In the darkness of the night, Australia’s most iconic species is being hunted in the largest commercial slaughter of land-based wildlife on the planet.
It sits atop the Australian flag, and is recognized globally as a quintessentially Australian species; kangaroos are entrenched deeply into the rich fabric of Australian culture. Yet, each night, shrouded in the darkness of the remote Australian outback, these iconic species’ are being maimed and killed. While families of kangaroos graze peacefully in the night, a blinding spotlight from a vehicle will pierce through the darkness, before a flurry of gunshots echoes throughout the bush.
This is a Guest Post by Natalie Kyriacou, Director of the wonderful blog called My Green World
The Overpopulation Myth
The commercial hunting of Australia’s treasured national icon is an embarrassingly cruel chapter in this nation’s recent history. Every year the commercial kangaroo industry kills roughly 1 to 6 million kangaroos for their meat and skins which is distributed globally, and to protect grazing land for sheep and cattle.

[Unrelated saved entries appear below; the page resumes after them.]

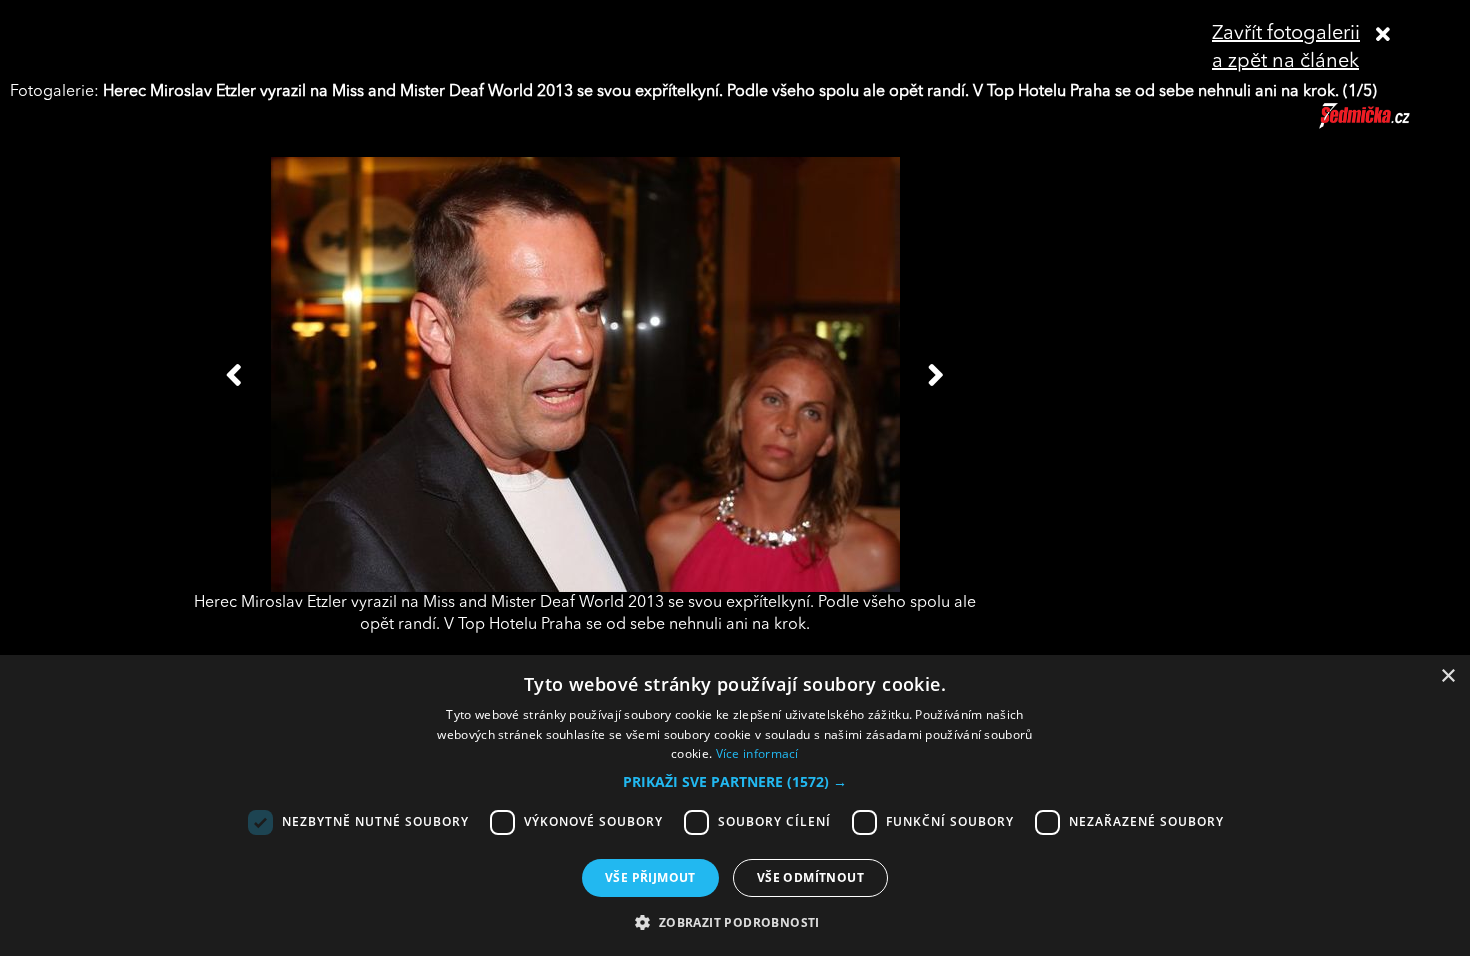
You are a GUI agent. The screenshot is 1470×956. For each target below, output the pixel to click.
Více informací (757, 753)
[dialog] (735, 805)
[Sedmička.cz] (1389, 125)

This industry continues to profit enormously from the misperception that kangaroos are a hugely overpopulated pest animal, leading the kangaroo to be culled at an alarming rate.
In reality, there is very little evidence to support this “overpopulation” argument.
Kangaroos are a slow-growing, slow-reproducing animal, and their population growth is limited by the fact that females reproduce roughly once per year, and they have a high infant mortality rate, particularly during drought season. Population growth of kangaroos is 3-10% in good years, with up to 60% declines during drought.
Killing in the Night
The kangaroo industry is grossly underregulated, largely unmonitored. A 2009 report, ‘A Shot in the Dark, A Report on Kangaroo Harvesting’ concludes that the realities of the kangaroo industry reveal “extensive and alarmingly unhygienic practices, unacceptable suffering of young kangaroos and the manufacture of false hope that kangaroo harvesting will alleviate environmental degradation in rural areas.”
Emotional Lives of the Kangaroo
Kangaroos are extremely social and have been observed to suffer considerable trauma when one of their mob is injured or killed. The large males and females play a crucial role in the cohesion of the mob, as well as the protection of younger kangaroos. When these dominant kangaroos are killed, the mob loses its leaders, causing irreversible long-term damage to the future survival and welfare of the mob.
Ends Justify the Means?
Contrary to popular belief, Australia is not swarming with kangaroos, and should be very careful about blanket statements of plague kangaroo populations, because it certainly does not represent the overall picture. The legitimacy of the justifications presented by kangaroo industry advocates is questionable, at best, with perceptions of kangaroos as a pest species being highly inflated.
Irrespective of widespread propaganda, the fundamental basis for which Australia carries out its night-time slaughter of its most beloved kangaroos is cruel, unnecessary and shrouded in secrecy.